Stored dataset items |
______________________________

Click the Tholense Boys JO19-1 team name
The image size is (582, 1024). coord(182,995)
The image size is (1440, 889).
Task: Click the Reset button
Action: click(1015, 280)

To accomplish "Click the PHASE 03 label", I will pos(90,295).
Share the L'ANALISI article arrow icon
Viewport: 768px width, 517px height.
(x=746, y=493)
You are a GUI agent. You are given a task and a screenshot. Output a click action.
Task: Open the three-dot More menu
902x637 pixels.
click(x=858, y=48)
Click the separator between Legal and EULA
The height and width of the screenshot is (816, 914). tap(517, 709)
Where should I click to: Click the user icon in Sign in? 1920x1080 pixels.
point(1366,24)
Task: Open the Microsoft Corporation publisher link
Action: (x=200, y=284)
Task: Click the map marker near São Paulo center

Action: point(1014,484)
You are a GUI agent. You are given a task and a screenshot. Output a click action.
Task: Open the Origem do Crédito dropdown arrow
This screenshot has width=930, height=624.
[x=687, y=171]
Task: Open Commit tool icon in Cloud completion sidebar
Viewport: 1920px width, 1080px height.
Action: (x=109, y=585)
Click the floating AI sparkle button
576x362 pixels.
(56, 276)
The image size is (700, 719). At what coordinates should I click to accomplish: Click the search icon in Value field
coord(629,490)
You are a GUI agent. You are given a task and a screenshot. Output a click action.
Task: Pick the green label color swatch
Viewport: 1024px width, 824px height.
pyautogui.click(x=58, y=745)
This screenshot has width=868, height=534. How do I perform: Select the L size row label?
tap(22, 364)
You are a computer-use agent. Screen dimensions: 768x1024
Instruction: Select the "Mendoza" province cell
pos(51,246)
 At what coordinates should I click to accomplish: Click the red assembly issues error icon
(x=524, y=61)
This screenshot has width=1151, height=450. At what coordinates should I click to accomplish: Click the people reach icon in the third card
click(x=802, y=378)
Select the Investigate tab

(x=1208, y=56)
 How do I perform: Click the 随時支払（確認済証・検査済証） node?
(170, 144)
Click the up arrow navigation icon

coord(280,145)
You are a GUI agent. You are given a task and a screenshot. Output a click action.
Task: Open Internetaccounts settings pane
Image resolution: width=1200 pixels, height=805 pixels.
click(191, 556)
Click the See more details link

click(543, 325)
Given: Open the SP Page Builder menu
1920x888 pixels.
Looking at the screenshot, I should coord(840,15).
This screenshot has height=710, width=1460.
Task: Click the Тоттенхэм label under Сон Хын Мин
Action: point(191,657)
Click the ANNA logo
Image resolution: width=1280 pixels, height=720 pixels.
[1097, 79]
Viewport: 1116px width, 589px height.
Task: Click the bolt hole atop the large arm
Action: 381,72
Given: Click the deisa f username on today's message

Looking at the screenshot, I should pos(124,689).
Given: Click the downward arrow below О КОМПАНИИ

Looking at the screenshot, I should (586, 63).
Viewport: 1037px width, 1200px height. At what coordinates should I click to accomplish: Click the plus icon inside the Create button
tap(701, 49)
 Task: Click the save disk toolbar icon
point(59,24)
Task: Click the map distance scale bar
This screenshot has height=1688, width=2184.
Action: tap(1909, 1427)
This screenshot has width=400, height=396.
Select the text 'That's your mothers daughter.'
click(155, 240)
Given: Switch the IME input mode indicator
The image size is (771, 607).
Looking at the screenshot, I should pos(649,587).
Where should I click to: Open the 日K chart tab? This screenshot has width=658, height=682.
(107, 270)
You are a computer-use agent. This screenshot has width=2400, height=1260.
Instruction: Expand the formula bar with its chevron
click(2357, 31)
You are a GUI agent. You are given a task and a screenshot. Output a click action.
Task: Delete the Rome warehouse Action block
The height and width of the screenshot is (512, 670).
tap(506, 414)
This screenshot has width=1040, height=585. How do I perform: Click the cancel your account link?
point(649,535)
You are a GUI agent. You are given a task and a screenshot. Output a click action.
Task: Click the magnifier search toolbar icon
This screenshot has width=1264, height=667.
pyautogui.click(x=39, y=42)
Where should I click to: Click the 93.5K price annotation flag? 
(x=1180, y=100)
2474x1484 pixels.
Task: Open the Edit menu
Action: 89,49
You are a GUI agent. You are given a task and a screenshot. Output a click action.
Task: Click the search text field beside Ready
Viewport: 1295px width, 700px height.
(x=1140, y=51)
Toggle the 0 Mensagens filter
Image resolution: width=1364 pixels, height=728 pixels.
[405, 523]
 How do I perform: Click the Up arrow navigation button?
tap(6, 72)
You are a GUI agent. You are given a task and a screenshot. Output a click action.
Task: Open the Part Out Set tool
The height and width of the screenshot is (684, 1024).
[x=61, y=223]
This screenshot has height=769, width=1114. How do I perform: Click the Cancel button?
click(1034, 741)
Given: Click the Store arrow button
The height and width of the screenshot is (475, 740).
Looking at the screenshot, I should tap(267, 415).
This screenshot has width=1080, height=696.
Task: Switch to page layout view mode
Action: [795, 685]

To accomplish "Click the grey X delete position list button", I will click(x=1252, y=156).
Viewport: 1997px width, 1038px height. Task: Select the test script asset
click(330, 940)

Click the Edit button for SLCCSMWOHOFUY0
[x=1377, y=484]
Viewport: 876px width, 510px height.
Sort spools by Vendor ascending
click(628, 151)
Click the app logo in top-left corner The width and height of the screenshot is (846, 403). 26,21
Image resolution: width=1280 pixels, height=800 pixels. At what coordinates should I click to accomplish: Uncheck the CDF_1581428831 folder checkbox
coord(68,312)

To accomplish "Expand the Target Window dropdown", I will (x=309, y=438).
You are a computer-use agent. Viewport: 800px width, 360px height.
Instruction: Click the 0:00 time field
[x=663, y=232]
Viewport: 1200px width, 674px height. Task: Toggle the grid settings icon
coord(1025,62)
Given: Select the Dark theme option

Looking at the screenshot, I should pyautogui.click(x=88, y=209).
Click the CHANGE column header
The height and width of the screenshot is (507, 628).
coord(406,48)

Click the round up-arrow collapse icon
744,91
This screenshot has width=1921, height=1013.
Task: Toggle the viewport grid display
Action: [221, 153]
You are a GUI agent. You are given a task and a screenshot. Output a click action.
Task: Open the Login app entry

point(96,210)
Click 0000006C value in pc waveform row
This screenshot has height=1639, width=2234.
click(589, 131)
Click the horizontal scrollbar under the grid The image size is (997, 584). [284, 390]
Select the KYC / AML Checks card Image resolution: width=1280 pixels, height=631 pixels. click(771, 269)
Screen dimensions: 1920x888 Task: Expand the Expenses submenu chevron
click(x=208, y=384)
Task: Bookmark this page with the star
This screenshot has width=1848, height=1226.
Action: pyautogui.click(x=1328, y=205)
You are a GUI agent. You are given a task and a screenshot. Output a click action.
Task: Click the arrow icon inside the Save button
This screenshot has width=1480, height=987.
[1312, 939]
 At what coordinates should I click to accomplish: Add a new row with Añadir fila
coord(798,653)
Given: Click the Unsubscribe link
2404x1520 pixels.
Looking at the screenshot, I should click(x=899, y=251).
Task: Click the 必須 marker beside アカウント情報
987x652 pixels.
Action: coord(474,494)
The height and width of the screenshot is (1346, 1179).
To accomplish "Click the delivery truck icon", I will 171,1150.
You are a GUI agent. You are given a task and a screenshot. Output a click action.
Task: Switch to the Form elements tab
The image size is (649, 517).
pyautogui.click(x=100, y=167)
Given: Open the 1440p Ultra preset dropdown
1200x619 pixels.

______________________________

DIRECTIONS | Arrange every line of the listing above as a Markdown table with the columns Row and Line, leaving out blank lines.

SOLUTION TO THE PROBLEM |
| Row | Line |
|---|---|
| 1 | Click the Tholense Boys JO19-1 team name |
| 2 | The image size is (582, 1024). coord(182,995) |
| 3 | The image size is (1440, 889). |
| 4 | Task: Click the Reset button |
| 5 | Action: click(1015, 280) |
| 6 | To accomplish "Click the PHASE 03 label", I will pos(90,295). |
| 7 | Share the L'ANALISI article arrow icon |
| 8 | Viewport: 768px width, 517px height. |
| 9 | (x=746, y=493) |
| 10 | You are a GUI agent. You are given a task and a screenshot. Output a click action. |
| 11 | Task: Open the three-dot More menu |
| 12 | 902x637 pixels. |
| 13 | click(x=858, y=48) |
| 14 | Click the separator between Legal and EULA |
| 15 | The height and width of the screenshot is (816, 914). tap(517, 709) |
| 16 | Where should I click to: Click the user icon in Sign in? 1920x1080 pixels. |
| 17 | point(1366,24) |
| 18 | Task: Open the Microsoft Corporation publisher link |
| 19 | Action: (x=200, y=284) |
| 20 | Task: Click the map marker near São Paulo center |
| 21 | Action: point(1014,484) |
| 22 | You are a GUI agent. You are given a task and a screenshot. Output a click action. |
| 23 | Task: Open the Origem do Crédito dropdown arrow |
| 24 | This screenshot has width=930, height=624. |
| 25 | [x=687, y=171] |
| 26 | Task: Open Commit tool icon in Cloud completion sidebar |
| 27 | Viewport: 1920px width, 1080px height. |
| 28 | Action: (x=109, y=585) |
| 29 | Click the floating AI sparkle button |
| 30 | 576x362 pixels. |
| 31 | (56, 276) |
| 32 | The image size is (700, 719). At what coordinates should I click to accomplish: Click the search icon in Value field |
| 33 | coord(629,490) |
| 34 | You are a GUI agent. You are given a task and a screenshot. Output a click action. |
| 35 | Task: Pick the green label color swatch |
| 36 | Viewport: 1024px width, 824px height. |
| 37 | pyautogui.click(x=58, y=745) |
| 38 | This screenshot has width=868, height=534. How do I perform: Select the L size row label? |
| 39 | tap(22, 364) |
| 40 | You are a computer-use agent. Screen dimensions: 768x1024 |
| 41 | Instruction: Select the "Mendoza" province cell |
| 42 | pos(51,246) |
| 43 |  At what coordinates should I click to accomplish: Click the red assembly issues error icon |
| 44 | (x=524, y=61) |
| 45 | This screenshot has width=1151, height=450. At what coordinates should I click to accomplish: Click the people reach icon in the third card |
| 46 | click(x=802, y=378) |
| 47 | Select the Investigate tab |
| 48 | (x=1208, y=56) |
| 49 |  How do I perform: Click the 随時支払（確認済証・検査済証） node? |
| 50 | (170, 144) |
| 51 | Click the up arrow navigation icon |
| 52 | coord(280,145) |
| 53 | You are a GUI agent. You are given a task and a screenshot. Output a click action. |
| 54 | Task: Open Internetaccounts settings pane |
| 55 | Image resolution: width=1200 pixels, height=805 pixels. |
| 56 | click(191, 556) |
| 57 | Click the See more details link |
| 58 | click(543, 325) |
| 59 | Given: Open the SP Page Builder menu |
| 60 | 1920x888 pixels. |
| 61 | Looking at the screenshot, I should coord(840,15). |
| 62 | This screenshot has height=710, width=1460. |
| 63 | Task: Click the Тоттенхэм label under Сон Хын Мин |
| 64 | Action: point(191,657) |
| 65 | Click the ANNA logo |
| 66 | Image resolution: width=1280 pixels, height=720 pixels. |
| 67 | [1097, 79] |
| 68 | Viewport: 1116px width, 589px height. |
| 69 | Task: Click the bolt hole atop the large arm |
| 70 | Action: 381,72 |
| 71 | Given: Click the deisa f username on today's message |
| 72 | Looking at the screenshot, I should pos(124,689). |
| 73 | Given: Click the downward arrow below О КОМПАНИИ |
| 74 | Looking at the screenshot, I should (586, 63). |
| 75 | Viewport: 1037px width, 1200px height. At what coordinates should I click to accomplish: Click the plus icon inside the Create button |
| 76 | tap(701, 49) |
| 77 |  Task: Click the save disk toolbar icon |
| 78 | point(59,24) |
| 79 | Task: Click the map distance scale bar |
| 80 | This screenshot has height=1688, width=2184. |
| 81 | Action: tap(1909, 1427) |
| 82 | This screenshot has width=400, height=396. |
| 83 | Select the text 'That's your mothers daughter.' |
| 84 | click(155, 240) |
| 85 | Given: Switch the IME input mode indicator |
| 86 | The image size is (771, 607). |
| 87 | Looking at the screenshot, I should pos(649,587). |
| 88 | Where should I click to: Open the 日K chart tab? This screenshot has width=658, height=682. |
| 89 | (107, 270) |
| 90 | You are a computer-use agent. This screenshot has width=2400, height=1260. |
| 91 | Instruction: Expand the formula bar with its chevron |
| 92 | click(2357, 31) |
| 93 | You are a GUI agent. You are given a task and a screenshot. Output a click action. |
| 94 | Task: Delete the Rome warehouse Action block |
| 95 | The height and width of the screenshot is (512, 670). |
| 96 | tap(506, 414) |
| 97 | This screenshot has width=1040, height=585. How do I perform: Click the cancel your account link? |
| 98 | point(649,535) |
| 99 | You are a GUI agent. You are given a task and a screenshot. Output a click action. |
| 100 | Task: Click the magnifier search toolbar icon |
| 101 | This screenshot has width=1264, height=667. |
| 102 | pyautogui.click(x=39, y=42) |
| 103 | Where should I click to: Click the 93.5K price annotation flag?  |
| 104 | (x=1180, y=100) |
| 105 | 2474x1484 pixels. |
| 106 | Task: Open the Edit menu |
| 107 | Action: 89,49 |
| 108 | You are a GUI agent. You are given a task and a screenshot. Output a click action. |
| 109 | Task: Click the search text field beside Ready |
| 110 | Viewport: 1295px width, 700px height. |
| 111 | (x=1140, y=51) |
| 112 | Toggle the 0 Mensagens filter |
| 113 | Image resolution: width=1364 pixels, height=728 pixels. |
| 114 | [405, 523] |
| 115 |  How do I perform: Click the Up arrow navigation button? |
| 116 | tap(6, 72) |
| 117 | You are a GUI agent. You are given a task and a screenshot. Output a click action. |
| 118 | Task: Open the Part Out Set tool |
| 119 | The height and width of the screenshot is (684, 1024). |
| 120 | [x=61, y=223] |
| 121 | This screenshot has height=769, width=1114. How do I perform: Click the Cancel button? |
| 122 | click(1034, 741) |
| 123 | Given: Click the Store arrow button |
| 124 | The height and width of the screenshot is (475, 740). |
| 125 | Looking at the screenshot, I should tap(267, 415). |
| 126 | This screenshot has width=1080, height=696. |
| 127 | Task: Switch to page layout view mode |
| 128 | Action: [795, 685] |
| 129 | To accomplish "Click the grey X delete position list button", I will click(x=1252, y=156). |
| 130 | Viewport: 1997px width, 1038px height. Task: Select the test script asset |
| 131 | click(330, 940) |
| 132 | Click the Edit button for SLCCSMWOHOFUY0 |
| 133 | [x=1377, y=484] |
| 134 | Viewport: 876px width, 510px height. |
| 135 | Sort spools by Vendor ascending |
| 136 | click(628, 151) |
| 137 | Click the app logo in top-left corner The width and height of the screenshot is (846, 403). 26,21 |
| 138 | Image resolution: width=1280 pixels, height=800 pixels. At what coordinates should I click to accomplish: Uncheck the CDF_1581428831 folder checkbox |
| 139 | coord(68,312) |
| 140 | To accomplish "Expand the Target Window dropdown", I will (x=309, y=438). |
| 141 | You are a computer-use agent. Viewport: 800px width, 360px height. |
| 142 | Instruction: Click the 0:00 time field |
| 143 | [x=663, y=232] |
| 144 | Viewport: 1200px width, 674px height. Task: Toggle the grid settings icon |
| 145 | coord(1025,62) |
| 146 | Given: Select the Dark theme option |
| 147 | Looking at the screenshot, I should pyautogui.click(x=88, y=209). |
| 148 | Click the CHANGE column header |
| 149 | The height and width of the screenshot is (507, 628). |
| 150 | coord(406,48) |
| 151 | Click the round up-arrow collapse icon |
| 152 | 744,91 |
| 153 | This screenshot has width=1921, height=1013. |
| 154 | Task: Toggle the viewport grid display |
| 155 | Action: [221, 153] |
| 156 | You are a GUI agent. You are given a task and a screenshot. Output a click action. |
| 157 | Task: Open the Login app entry |
| 158 | point(96,210) |
| 159 | Click 0000006C value in pc waveform row |
| 160 | This screenshot has height=1639, width=2234. |
| 161 | click(589, 131) |
| 162 | Click the horizontal scrollbar under the grid The image size is (997, 584). [284, 390] |
| 163 | Select the KYC / AML Checks card Image resolution: width=1280 pixels, height=631 pixels. click(771, 269) |
| 164 | Screen dimensions: 1920x888 Task: Expand the Expenses submenu chevron |
| 165 | click(x=208, y=384) |
| 166 | Task: Bookmark this page with the star |
| 167 | This screenshot has width=1848, height=1226. |
| 168 | Action: pyautogui.click(x=1328, y=205) |
| 169 | You are a GUI agent. You are given a task and a screenshot. Output a click action. |
| 170 | Task: Click the arrow icon inside the Save button |
| 171 | This screenshot has width=1480, height=987. |
| 172 | [1312, 939] |
| 173 |  At what coordinates should I click to accomplish: Add a new row with Añadir fila |
| 174 | coord(798,653) |
| 175 | Given: Click the Unsubscribe link |
| 176 | 2404x1520 pixels. |
| 177 | Looking at the screenshot, I should click(x=899, y=251). |
| 178 | Task: Click the 必須 marker beside アカウント情報 |
| 179 | 987x652 pixels. |
| 180 | Action: coord(474,494) |
| 181 | The height and width of the screenshot is (1346, 1179). |
| 182 | To accomplish "Click the delivery truck icon", I will 171,1150. |
| 183 | You are a GUI agent. You are given a task and a screenshot. Output a click action. |
| 184 | Task: Switch to the Form elements tab |
| 185 | The image size is (649, 517). |
| 186 | pyautogui.click(x=100, y=167) |
| 187 | Given: Open the 1440p Ultra preset dropdown |
| 188 | 1200x619 pixels. |